Analogy-making refers to the cognitive ability to perceive a structural relationship between two situations, ideas, or patterns. Mitchell argues that analogy lies at the heart of human intelligence and underpins abstraction, generalization, and concept formation. By highlighting projects like Copycat and Metacat, she shows that current AI systems struggle with analogy, revealing a substantial gap between machine pattern-matching and human reasoning.

AGI is a hypothetical form of AI capable of performing any intellectual task that a human can, including reasoning, understanding, abstraction, and transfer learning. Throughout the book, Mitchell emphasizes how far current AI is from achieving AGI, noting that many basic cognitive abilities (commonsense reasoning, intuitive physics, analogy) remain unsolved scientific problems. In the book, AGI is a conceptual benchmark for evaluating both hype and realistic expectations in AI research.

In AI, bias refers to systematic errors or unfair behaviors that arise from skewed training data, flawed assumptions, or embedded social inequalities. Mitchell explains that machine-learning systems absorb patterns directly from data and thus often reproduce societal prejudices, such as gendered associations in word embeddings.

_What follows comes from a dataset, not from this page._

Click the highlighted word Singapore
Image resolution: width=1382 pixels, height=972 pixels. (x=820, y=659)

The concept is central to her argument that AI systems require transparent evaluation and careful ethical oversight.

Brittleness describes an AI system’s tendency to perform impressively on familiar tasks but fail in unpredictable or extreme ways when conditions deviate from its training data or when rare conditions occur (as in autonomous vehicle learning). Mitchell uses brittleness to critique claims that deep learning has achieved humanlike intelligence: Brittle systems lack the flexibility and durability that characterize human understanding. The concept recurs throughout the chapters on vision, language, and autonomous driving.

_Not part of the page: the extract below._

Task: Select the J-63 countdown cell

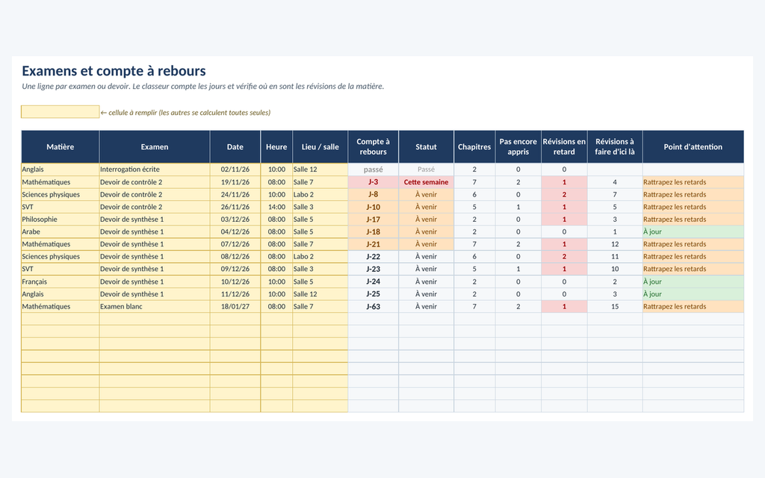Action: tap(374, 306)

Commonsense knowledge consists of the intuitive understanding of physical, social, and psychological facts that humans learn early in life (such as object permanence, cause and effect, and expectations about human behavior). Mitchell argues that commonsense knowledge is foundational to human intelligence but has proven extraordinarily difficult to encode or learn in AI systems. Its absence in current AI highlights the “barrier of meaning” separating machine performance from human understanding.

Copycat is a computational model designed to study analogy-making through letter-string transformations (e.g., mapping “abc → abd” to analogous examples). Mitchell uses Copycat to demonstrate how analogy requires flexible, context-sensitive reasoning rather than rigid rules or brute-force computation. The system’s successes and limits help clarify why analogy remains a central hurdle for AI.

A subset of machine learning, deep learning uses layered neural networks to extract patterns from massive datasets. Mitchell recognizes deep learning’s transformative achievements (such as speech recognition and image classification) while emphasizing its limitations, including opacity (“black box” structures), brittleness, and lack of humanlike understanding. Deep learning represents modern AI’s power as well as its constraints.

Intuitive physics is the innate or early-learned human ability to understand object behavior (motion, collisions, occlusion, gravity) without formal instruction. Mitchell uses intuitive physics to show the extent to which human reasoning is embodied and experience-based, and to emphasize why training a neural network on static images does not automatically yield similar knowledge. The concept illustrates the gap between raw pattern recognition and cognitive grounding.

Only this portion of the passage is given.